Прихожу однажды на службу, а мне говорят: все, не будешь больше записки от попа на волю передавать! В Тюмень его отправили! Во мне все сжалось. Так вот где его задумали казнить. Хохряков мне говорит: вы что это, Заза Витольдовна, лицом как простыня сделались? Не накапать ли вам капелек сердешных? Я постаралась не упасть на пол. Выпрямилась и говорю: не извольте беспокоиться, со мною все в порядке.
Потекли дни. Воздух вокруг меня все чернел и сгущался. Я чувствовала запах смерти, но отгоняла его от себя, как благую муху. Из Тюмени вскорости вернулся большой друг Владыки, Кирилл Рукавишников. У него брат Никандр служил лоцманом на пароходе на реке Туре. Кирилл явился ко мне за полночь. Я сначала испугалась, что кто-то так поздно стучит, но потом узнала его голос и открыла ему. Он стоит на пороге грязный, дрожащий. И плачет, мужчина плачет. Меня обхватил крепко, прижал голову к моей груди и рыдает. Я его напоила горячим чаем, а он мне рассказывал про последние дни и минуты Владыки.

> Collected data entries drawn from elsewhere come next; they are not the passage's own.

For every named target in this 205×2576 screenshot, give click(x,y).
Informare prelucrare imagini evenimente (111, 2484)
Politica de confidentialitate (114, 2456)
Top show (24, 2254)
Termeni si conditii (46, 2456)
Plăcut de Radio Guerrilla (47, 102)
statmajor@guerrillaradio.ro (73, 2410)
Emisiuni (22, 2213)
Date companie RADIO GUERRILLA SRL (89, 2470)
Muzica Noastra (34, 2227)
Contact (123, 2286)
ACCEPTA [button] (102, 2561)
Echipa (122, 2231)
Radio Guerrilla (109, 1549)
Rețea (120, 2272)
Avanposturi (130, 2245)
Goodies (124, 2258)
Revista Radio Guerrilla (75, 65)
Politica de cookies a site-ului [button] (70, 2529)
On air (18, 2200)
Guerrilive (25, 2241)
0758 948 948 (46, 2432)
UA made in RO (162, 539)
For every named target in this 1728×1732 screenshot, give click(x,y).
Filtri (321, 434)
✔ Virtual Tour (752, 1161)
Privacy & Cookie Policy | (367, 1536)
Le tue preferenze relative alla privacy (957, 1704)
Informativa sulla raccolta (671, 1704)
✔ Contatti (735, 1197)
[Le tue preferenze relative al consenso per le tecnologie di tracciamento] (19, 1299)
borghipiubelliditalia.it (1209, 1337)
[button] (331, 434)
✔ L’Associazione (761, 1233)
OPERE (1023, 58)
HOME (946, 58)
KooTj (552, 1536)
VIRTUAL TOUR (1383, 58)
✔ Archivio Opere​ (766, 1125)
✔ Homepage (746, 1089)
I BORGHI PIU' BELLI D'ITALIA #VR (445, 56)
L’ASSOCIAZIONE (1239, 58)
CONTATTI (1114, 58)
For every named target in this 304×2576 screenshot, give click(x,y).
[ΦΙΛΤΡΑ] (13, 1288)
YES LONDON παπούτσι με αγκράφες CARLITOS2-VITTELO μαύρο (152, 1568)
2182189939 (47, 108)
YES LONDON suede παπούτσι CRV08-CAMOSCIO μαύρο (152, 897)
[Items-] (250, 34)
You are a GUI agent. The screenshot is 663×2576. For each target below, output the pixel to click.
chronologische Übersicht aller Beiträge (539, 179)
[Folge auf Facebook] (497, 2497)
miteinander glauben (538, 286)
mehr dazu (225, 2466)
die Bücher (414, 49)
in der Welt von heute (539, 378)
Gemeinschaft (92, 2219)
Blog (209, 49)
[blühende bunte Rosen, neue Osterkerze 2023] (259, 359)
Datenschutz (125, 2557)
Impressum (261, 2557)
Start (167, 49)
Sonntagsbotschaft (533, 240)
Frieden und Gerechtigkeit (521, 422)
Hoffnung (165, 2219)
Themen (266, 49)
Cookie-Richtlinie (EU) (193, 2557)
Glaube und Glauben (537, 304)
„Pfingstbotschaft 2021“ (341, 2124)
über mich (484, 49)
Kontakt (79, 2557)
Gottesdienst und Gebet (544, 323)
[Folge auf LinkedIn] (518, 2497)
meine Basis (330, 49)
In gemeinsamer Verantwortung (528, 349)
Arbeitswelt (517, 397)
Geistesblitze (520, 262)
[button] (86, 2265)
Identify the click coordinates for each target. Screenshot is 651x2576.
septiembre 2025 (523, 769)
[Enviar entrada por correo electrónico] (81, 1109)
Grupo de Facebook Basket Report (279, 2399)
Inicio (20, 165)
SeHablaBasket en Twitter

Все так было, Тасенька. Владыку привезли в Тюмень. Потом погрузили его, отца Петра Карелина и трех арестованных, тех, кто деньги от Полирушева приносил, на пароход этот. Пароход подплыл к селу Покровское. Здесь на берег спустили трап и приказали выйти священникам. Построили их на берегу, в виду реки, вскинули ружья и всех расстреляли. Лоцман Никандр на палубе стоял. Кирилл говорит: «Брат хотел перекреститься, а голос ему был: зачем? Хочешь, чтобы тебя тоже убили вместе с ними? Не показывай Бога им, они этого не любят!